Sanıklardan eski Yüzbaşı Özay Cödel'in Kuzey Grup SAT Komutanlığına vekalet etmesi dolayısıyla kendisinin birinci amiri olduğunu belirten Gülmez, Cödel'in bildirmesi üzerine bir operasyon olduğunu öğrendiğini savundu.

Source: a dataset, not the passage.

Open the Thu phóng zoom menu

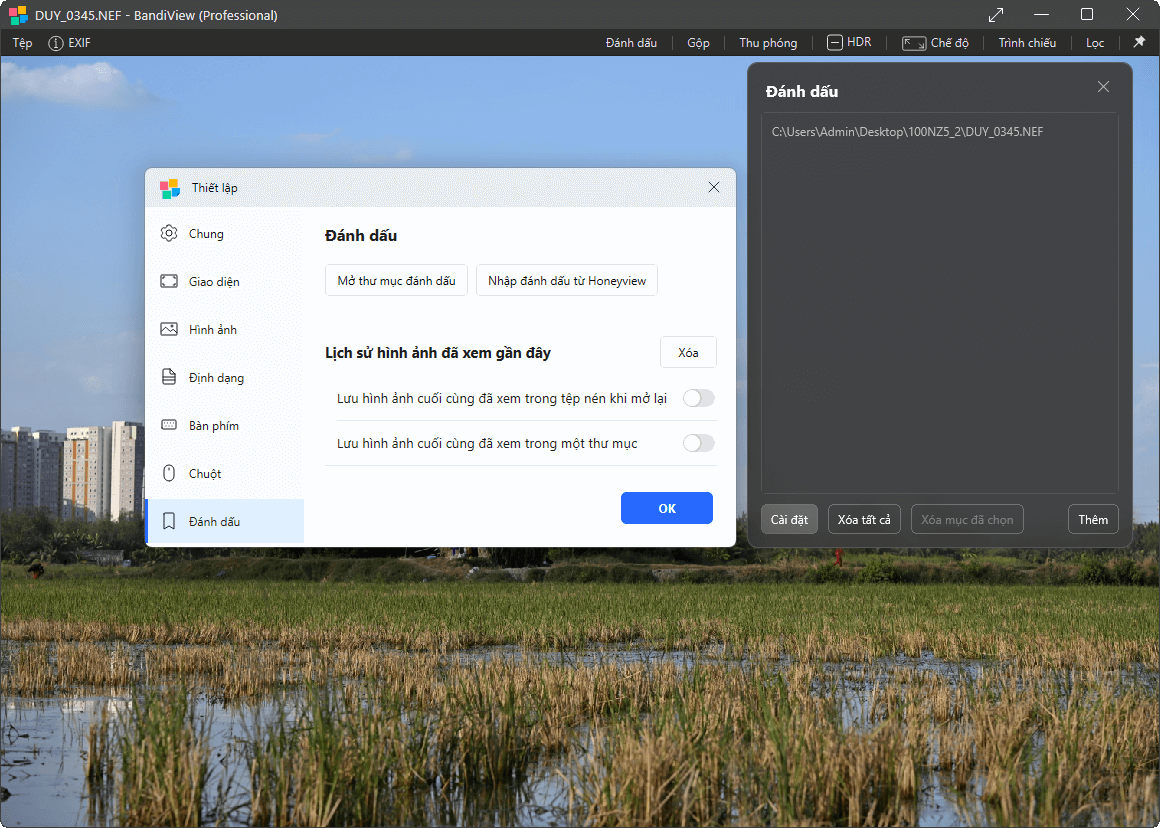(x=768, y=43)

Cödel'in bir görev ve operasyon olacağını, sanıklardan Ali Sarıbey ile buluşarak Hava Harp Okulundaki aprona giderek ekiple buluşmalarını söylediğini öne süren Gülmez, "Cödel bana komutan emriyle SAT ekibinin de kendisinin de oraya geleceğini söyledi. Ali Sarıbey ile aprona gittik. Özel kuvvetler ekibi oradaydı ancak bizim ekibi göremedik. Onların da geleceğini tahmin ediyordum. Operasyon hakkında hiçbir bilgim yoktu. Ben görev emri verildiği ve Nusaybin ya da Suriye'ye gideceğimizi düşündüğüm için ona göre hazırlanıp yanıma malzeme aldım" diye konuştu.
Apronda sanıklardan Şükrü Seymen ve ekibiyle karşılaştığında neden geldiklerini sorduğunu ve "Göreve gideceğiz" cevabı aldığını anlatan Gülmez, aynı göreve gideceklerini düşündüğünü söyledi.

Şükrü Seymen'i daha önceden tanımadığını, ilk kez burada gördüğünü kaydeden Gülmez, göreve uçakla gideceklerini düşünerek SAT ekibini beklemeye başladıklarını ancak pilotların gelmemesi üzerine özel kuvvetler ekibiyle helikoptere bindiklerini belirtti.

“HELİKOPTERDE MAKİNELİ TÜFEK KULLANMA TALİMATI ALDIM”

Helikopterle Çiğli'ye geldiklerinde depoya giderek malzemelerini kuşandıklarını ve sanıklardan Gökhan Şahin Sönmezateş'in de oraya geldiğini anlatan Gülmez, "Helikopter başında pilotlara bilgi verildi ama ne söylendi bilmiyorum. Görev gereği bana helikopterde makineli tüfek kullanmam için talimat verildi. Ekiplerle Marmaris'e gittik" dedi.

Helikopterdeki personelin yere indiğini belirten Gülmez, "Ben helikopterde kaldım ve helikopterden aşağıya hiçbir şekilde ateş etmedim. Etrafa da ateş etmedim ancak bize sürekli aşağıdan ateş ediliyordu" iddiasında bulundu.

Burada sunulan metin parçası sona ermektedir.